**Extract:**
------------

SECURITIES AND EXCHANGE COMMISSION
Washington, D.C. 20549
FORM 8-K
CURRENT REPORT
Pursuant to Section 13 or 15(d) of
the Securities Exchange Act of 1934
Date of Report October 2, 1997
(Date of earliest event reported September 26,1997)
FAMILY STEAK HOUSES OF FLORIDA, INC.
(Exact name of registrant as specified in its charter)
Florida
(State or other jurisdiction of incorporation)
0000784539 59-2597349
(commission file number) (IRS Employer Identification
No.)
2113 Florida Boulevard, Neptune Beach, Florida 32266
(Address of principal executive offices) (zip code)
Item 5. Other events.
The registrant hereby discloses the following other events:
1. On September 26, 1997, Bisco Industries, Inc. announced that it
was withdrawing its previously announced tender offer for up to 2.6 million
shares of the registrant's common stock. The Company has filed a lawsuit
in federal district court in Jacksonville, Florida against Bisco
Industries, Inc., the Bisco Industries Profit Sharing and Savings Plan and
Glen F. Ceiley alleging, among other things, violations of federal
securities laws in connection with the tender offer. The lawsuit remains
pending.
2. The Company recently received notification from The NASDAQ
Stock Market that recently approved changes to listing requirements may
result in the Company's common stock being delisted. On August 22, 1997,
the Securities and Exchange Commission approved certain changes to listing
requirements requested by The NASDAQ Stock Market. The new requirements
will become effective on February 23, 1998. The new maintenance
requirements include a number of tests, most of which the Company meets.
However, there are two requirements for continued listing, one of which the
Company may fail to meet if Bisco Industries, Inc. or any other shareholder
acquires 10% or more of the Company's outstanding shares, and a second
which the Company currently fails to meet.

------------

**Instruction:** According to the report, when will the new NASDAQ listing requirements take effect?

(Dataset rows)

------------

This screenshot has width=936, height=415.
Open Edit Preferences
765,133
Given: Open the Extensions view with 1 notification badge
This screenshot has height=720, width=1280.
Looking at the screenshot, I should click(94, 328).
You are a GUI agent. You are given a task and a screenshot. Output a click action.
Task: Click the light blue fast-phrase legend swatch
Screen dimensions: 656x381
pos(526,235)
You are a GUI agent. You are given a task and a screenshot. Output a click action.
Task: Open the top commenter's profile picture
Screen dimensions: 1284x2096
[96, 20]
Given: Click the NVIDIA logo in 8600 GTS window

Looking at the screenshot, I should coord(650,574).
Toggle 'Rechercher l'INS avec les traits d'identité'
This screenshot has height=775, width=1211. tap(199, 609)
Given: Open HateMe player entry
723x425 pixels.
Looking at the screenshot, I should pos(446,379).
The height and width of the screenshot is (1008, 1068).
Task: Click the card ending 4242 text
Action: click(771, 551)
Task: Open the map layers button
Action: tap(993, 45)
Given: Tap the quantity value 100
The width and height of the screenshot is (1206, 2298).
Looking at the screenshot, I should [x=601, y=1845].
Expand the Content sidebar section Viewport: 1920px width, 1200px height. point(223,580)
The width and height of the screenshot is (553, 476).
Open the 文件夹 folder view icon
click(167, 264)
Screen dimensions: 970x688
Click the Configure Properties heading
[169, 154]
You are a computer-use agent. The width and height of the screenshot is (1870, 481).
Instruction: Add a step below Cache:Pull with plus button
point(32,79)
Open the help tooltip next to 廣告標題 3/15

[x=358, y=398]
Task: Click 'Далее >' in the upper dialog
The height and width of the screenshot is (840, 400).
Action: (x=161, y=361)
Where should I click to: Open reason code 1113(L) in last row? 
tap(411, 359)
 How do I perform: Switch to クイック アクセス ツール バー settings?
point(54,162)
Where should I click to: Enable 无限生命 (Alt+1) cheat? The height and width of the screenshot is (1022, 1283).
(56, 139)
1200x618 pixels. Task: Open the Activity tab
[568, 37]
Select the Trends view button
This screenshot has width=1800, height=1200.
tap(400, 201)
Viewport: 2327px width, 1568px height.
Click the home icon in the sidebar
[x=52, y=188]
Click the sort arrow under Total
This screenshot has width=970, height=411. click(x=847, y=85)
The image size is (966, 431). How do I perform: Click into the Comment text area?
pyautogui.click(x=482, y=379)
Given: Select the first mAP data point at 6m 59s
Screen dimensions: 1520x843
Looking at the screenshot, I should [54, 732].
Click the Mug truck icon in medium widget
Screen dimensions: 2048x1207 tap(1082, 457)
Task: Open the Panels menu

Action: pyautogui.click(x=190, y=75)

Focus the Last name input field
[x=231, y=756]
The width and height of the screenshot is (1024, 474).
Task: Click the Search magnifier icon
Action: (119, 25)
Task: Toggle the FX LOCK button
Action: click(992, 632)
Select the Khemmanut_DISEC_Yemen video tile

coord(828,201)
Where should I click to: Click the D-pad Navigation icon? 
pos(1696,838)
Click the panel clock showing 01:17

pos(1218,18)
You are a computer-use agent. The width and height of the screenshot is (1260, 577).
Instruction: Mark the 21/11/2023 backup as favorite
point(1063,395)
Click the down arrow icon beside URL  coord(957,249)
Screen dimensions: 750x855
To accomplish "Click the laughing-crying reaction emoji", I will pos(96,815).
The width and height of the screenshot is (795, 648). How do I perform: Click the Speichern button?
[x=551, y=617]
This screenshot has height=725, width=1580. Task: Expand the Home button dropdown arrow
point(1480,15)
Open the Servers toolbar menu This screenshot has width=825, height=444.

------------

**Problem solution:** February 23, 1998.